The bitterness is never far, he said.

"I can taste it on my tongue right now," Swainson said.

Attorneys at Morgan Lewis & Bockius LLP worked for years to secure the release of Swainson, who was convicted in March 1989 for the January 1988 murder of Stanley Opher outside a West Philadelphia house known as a source of drugs. He was sentenced to life without parole. 

Both Swainson and Opher worked at the house, according to court documents. Yet the case against Swainson was based in part on the eyewitness account of a drug buyer who acknowledged that he had been drinking and using drugs before purportedly witnessing the shooting on a dark porch.

Swainson always insisted he was innocent, working over the years on various failed petitions.

Nathan Andrisani

His case took a turn after Morgan Lewis became involved and an attorney learned that authorities had later arrested the witness, Paul Presley, on drug charges, yet had booked him under a fictitious name and did not introduce his criminal record during Swainson's trial, said Nathan Andrisani, who headed Swainson's legal team.

Other evidence that was not shared with Swainson's defense during his 1989 trial included information gathered by authorities on another individual who may have been a likelier suspect for the murder, according to a joint stipulation of fact signed in February by Philadelphia prosecutors.

Investigators also did not share that they had an alternative motive for the shooting, and that authorities knew Swainson was making a trip to Jamaica after his initial questioning but still inferred during the trial that he had been a fugitive, according to the joint stipulation.

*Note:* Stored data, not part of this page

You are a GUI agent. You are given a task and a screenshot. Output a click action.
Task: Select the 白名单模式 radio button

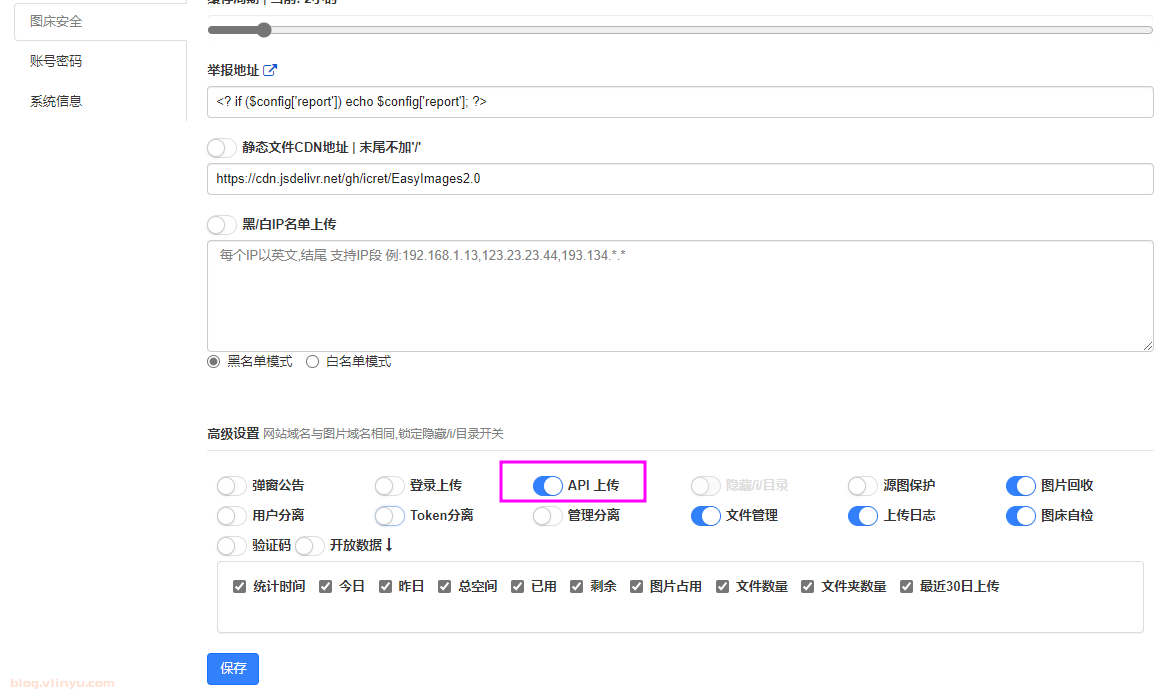click(x=313, y=362)
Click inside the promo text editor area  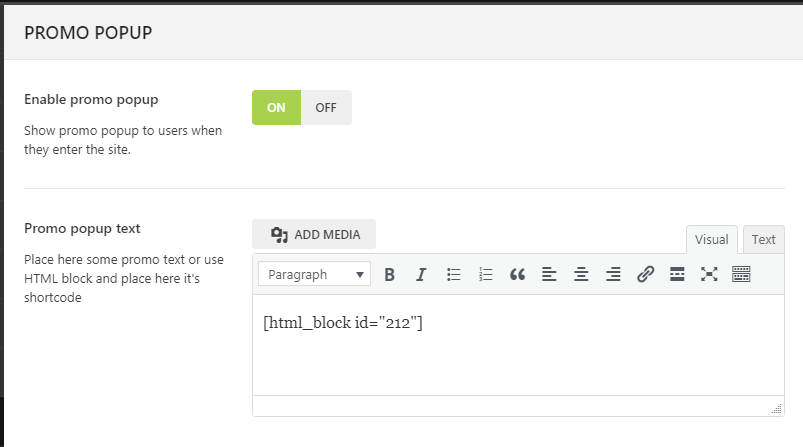(x=517, y=350)
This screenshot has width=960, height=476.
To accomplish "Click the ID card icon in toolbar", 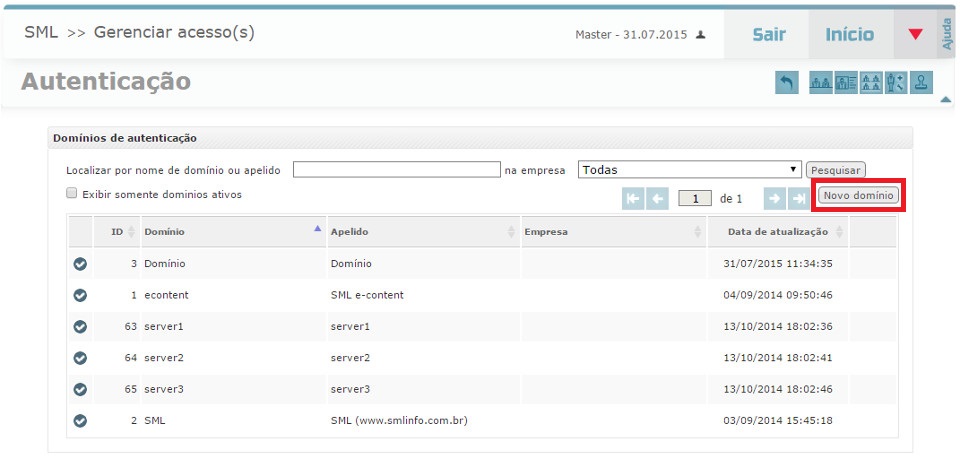I will [846, 83].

"There was mounds of exculpatory evidence," said Nilam Sanghvi, an attorney with the Pennsylvania Innocence Project, which also worked on the case. "The entire trial, he had his hands tied behind his back."

At the time of Opher's murder in the late 1980s, Philadelphia's homicide rate was skyrocketing, and authorities were under intense pressure to investigate multiple cases and to clear them, said Andrew Wellbrock, an assistant district attorney for the city, during a June 12 hearing, according to a transcript.

Philadelphia detectives at the time were clearing cases at a rate of 83% to 96%, at least 20% higher than the national average, all while being overwhelmed with cases and being pressured to solve the cases, Wellbrock told the court.

"The pressure to clear this case, combined with a lack of resources, led to a willfully incomplete investigation influenced by tunnel vision resulting in a wrongful conviction," Wellbrock said. "There are many victims when that happens, but one of those victims is the truth."

Wellbrock apologized during the hearing to Swainson and to Opher's sister, saying that prosecutors were not upfront that they had a weak case, and in so doing convicted the wrong man for the murder.

"Mr. Swainson, a rush to judgment and the fundamentally flawed and unfair trial has cost you 31 years of your life," Wellbrock said.

Following Swainson's release, Philadelphia District Attorney Larry Krasner said in a statement that "investigations and prosecutions that lack integrity carry a heavy cost — to both individuals and the community at large."

"The actions of the Philadelphia police and prosecutors that led to the wrongful conviction of Mr. Swainson not only cost him more than three decades of his life, it also robbed Stanley Opher's family and those who mourn him of the closure they once believed the criminal justice system had brought them," Krasner said.

Swainson on June 12 was released on bail based on downgraded charges, Andrisani said. On June 18, a judge granted prosecutors' bid to drop all charges against Swainson, Andrisani said. A suspect in the fatal shooting is dead, according to court documents.

"It's heartbreaking what happened here," Andrisani said.

While Swainson said it's hard to ignore the bitterness of what happened, he is also enjoying the sweetness of being free once again and being reunited with his family and loved ones.

He is now trying to reintegrate himself with his family, saying that he hopes to serve as a positive influence on various relatives who are having personal issues with each other. Swainson said he is enormously grateful for his attorneys, who believed in him and fought for his freedom.

"I'm very fortunate that I came across people who blessed me," Swainson said.